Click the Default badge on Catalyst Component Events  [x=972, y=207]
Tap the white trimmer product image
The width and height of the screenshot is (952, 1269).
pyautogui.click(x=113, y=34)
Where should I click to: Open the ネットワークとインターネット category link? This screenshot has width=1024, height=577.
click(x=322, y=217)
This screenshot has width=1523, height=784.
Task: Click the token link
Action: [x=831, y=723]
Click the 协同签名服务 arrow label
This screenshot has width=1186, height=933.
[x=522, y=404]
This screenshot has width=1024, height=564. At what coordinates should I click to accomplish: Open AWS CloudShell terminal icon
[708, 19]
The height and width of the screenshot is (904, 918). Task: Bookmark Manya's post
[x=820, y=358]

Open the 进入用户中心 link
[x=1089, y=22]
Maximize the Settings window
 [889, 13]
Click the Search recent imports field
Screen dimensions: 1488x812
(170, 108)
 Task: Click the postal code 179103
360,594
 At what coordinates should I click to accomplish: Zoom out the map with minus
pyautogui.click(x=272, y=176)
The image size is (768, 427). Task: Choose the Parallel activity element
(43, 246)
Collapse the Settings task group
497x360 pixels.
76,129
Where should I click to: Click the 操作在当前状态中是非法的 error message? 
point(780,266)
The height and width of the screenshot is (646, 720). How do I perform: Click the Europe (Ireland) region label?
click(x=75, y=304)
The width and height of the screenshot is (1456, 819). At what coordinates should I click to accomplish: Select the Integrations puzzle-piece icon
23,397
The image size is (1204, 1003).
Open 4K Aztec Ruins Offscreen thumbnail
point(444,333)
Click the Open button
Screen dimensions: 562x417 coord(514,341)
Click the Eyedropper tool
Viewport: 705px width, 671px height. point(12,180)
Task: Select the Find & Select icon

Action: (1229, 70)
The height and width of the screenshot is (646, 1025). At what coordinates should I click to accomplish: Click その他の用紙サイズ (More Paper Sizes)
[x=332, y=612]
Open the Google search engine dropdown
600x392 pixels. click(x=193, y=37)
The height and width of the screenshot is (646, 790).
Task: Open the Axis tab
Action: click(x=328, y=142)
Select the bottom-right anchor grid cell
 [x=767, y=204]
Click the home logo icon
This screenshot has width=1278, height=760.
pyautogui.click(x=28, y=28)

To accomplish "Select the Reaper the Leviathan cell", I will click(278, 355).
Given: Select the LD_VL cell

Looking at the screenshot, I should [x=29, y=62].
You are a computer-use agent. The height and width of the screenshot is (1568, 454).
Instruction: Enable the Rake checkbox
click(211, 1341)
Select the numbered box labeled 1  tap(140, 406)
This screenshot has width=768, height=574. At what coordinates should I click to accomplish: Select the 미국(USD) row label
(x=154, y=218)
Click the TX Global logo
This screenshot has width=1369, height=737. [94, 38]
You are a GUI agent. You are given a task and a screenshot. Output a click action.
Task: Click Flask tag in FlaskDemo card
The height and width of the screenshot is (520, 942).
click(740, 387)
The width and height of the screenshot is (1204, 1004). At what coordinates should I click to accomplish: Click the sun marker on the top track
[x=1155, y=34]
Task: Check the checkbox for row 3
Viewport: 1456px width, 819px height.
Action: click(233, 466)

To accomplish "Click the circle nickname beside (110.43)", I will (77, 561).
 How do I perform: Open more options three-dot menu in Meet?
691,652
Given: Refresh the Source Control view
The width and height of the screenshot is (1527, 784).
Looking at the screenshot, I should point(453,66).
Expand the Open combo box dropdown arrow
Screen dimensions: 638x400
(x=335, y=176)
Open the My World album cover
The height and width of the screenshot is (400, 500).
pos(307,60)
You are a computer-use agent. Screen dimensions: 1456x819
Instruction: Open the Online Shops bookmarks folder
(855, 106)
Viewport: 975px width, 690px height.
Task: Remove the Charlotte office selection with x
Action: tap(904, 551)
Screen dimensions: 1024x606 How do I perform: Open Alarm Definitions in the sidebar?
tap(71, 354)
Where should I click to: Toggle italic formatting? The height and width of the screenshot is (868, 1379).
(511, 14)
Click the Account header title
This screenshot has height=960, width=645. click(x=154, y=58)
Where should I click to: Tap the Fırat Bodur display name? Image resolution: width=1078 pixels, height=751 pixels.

┄┄┄┄┄┄┄┄┄┄

### GIVEN EXERCISE
Reproduce all the records above word for word.

### SOLVED EXERCISE
Click the Default badge on Catalyst Component Events  [x=972, y=207]
Tap the white trimmer product image
The width and height of the screenshot is (952, 1269).
pyautogui.click(x=113, y=34)
Where should I click to: Open the ネットワークとインターネット category link? This screenshot has width=1024, height=577.
click(x=322, y=217)
This screenshot has width=1523, height=784.
Task: Click the token link
Action: [x=831, y=723]
Click the 协同签名服务 arrow label
This screenshot has width=1186, height=933.
[x=522, y=404]
This screenshot has width=1024, height=564. At what coordinates should I click to accomplish: Open AWS CloudShell terminal icon
[708, 19]
The height and width of the screenshot is (904, 918). Task: Bookmark Manya's post
[x=820, y=358]

Open the 进入用户中心 link
[x=1089, y=22]
Maximize the Settings window
 [889, 13]
Click the Search recent imports field
Screen dimensions: 1488x812
(170, 108)
 Task: Click the postal code 179103
360,594
 At what coordinates should I click to accomplish: Zoom out the map with minus
pyautogui.click(x=272, y=176)
The image size is (768, 427). Task: Choose the Parallel activity element
(43, 246)
Collapse the Settings task group
497x360 pixels.
76,129
Where should I click to: Click the 操作在当前状态中是非法的 error message? 
point(780,266)
The height and width of the screenshot is (646, 720). How do I perform: Click the Europe (Ireland) region label?
click(x=75, y=304)
The width and height of the screenshot is (1456, 819). At what coordinates should I click to accomplish: Select the Integrations puzzle-piece icon
23,397
The image size is (1204, 1003).
Open 4K Aztec Ruins Offscreen thumbnail
point(444,333)
Click the Open button
Screen dimensions: 562x417 coord(514,341)
Click the Eyedropper tool
Viewport: 705px width, 671px height. point(12,180)
Task: Select the Find & Select icon

Action: (1229, 70)
The height and width of the screenshot is (646, 1025). At what coordinates should I click to accomplish: Click その他の用紙サイズ (More Paper Sizes)
[x=332, y=612]
Open the Google search engine dropdown
600x392 pixels. click(x=193, y=37)
The height and width of the screenshot is (646, 790).
Task: Open the Axis tab
Action: click(x=328, y=142)
Select the bottom-right anchor grid cell
 [x=767, y=204]
Click the home logo icon
This screenshot has width=1278, height=760.
pyautogui.click(x=28, y=28)

To accomplish "Select the Reaper the Leviathan cell", I will click(278, 355).
Given: Select the LD_VL cell

Looking at the screenshot, I should [x=29, y=62].
You are a computer-use agent. The height and width of the screenshot is (1568, 454).
Instruction: Enable the Rake checkbox
click(211, 1341)
Select the numbered box labeled 1  tap(140, 406)
This screenshot has width=768, height=574. At what coordinates should I click to accomplish: Select the 미국(USD) row label
(x=154, y=218)
Click the TX Global logo
This screenshot has width=1369, height=737. [94, 38]
You are a GUI agent. You are given a task and a screenshot. Output a click action.
Task: Click Flask tag in FlaskDemo card
The height and width of the screenshot is (520, 942).
click(740, 387)
The width and height of the screenshot is (1204, 1004). At what coordinates should I click to accomplish: Click the sun marker on the top track
[x=1155, y=34]
Task: Check the checkbox for row 3
Viewport: 1456px width, 819px height.
Action: click(233, 466)

To accomplish "Click the circle nickname beside (110.43)", I will (77, 561).
 How do I perform: Open more options three-dot menu in Meet?
691,652
Given: Refresh the Source Control view
The width and height of the screenshot is (1527, 784).
Looking at the screenshot, I should point(453,66).
Expand the Open combo box dropdown arrow
Screen dimensions: 638x400
(x=335, y=176)
Open the My World album cover
The height and width of the screenshot is (400, 500).
pos(307,60)
You are a computer-use agent. Screen dimensions: 1456x819
Instruction: Open the Online Shops bookmarks folder
(855, 106)
Viewport: 975px width, 690px height.
Task: Remove the Charlotte office selection with x
Action: tap(904, 551)
Screen dimensions: 1024x606 How do I perform: Open Alarm Definitions in the sidebar?
tap(71, 354)
Where should I click to: Toggle italic formatting? The height and width of the screenshot is (868, 1379).
(511, 14)
Click the Account header title
This screenshot has height=960, width=645. click(x=154, y=58)
Where should I click to: Tap the Fırat Bodur display name? Image resolution: width=1078 pixels, height=751 pixels.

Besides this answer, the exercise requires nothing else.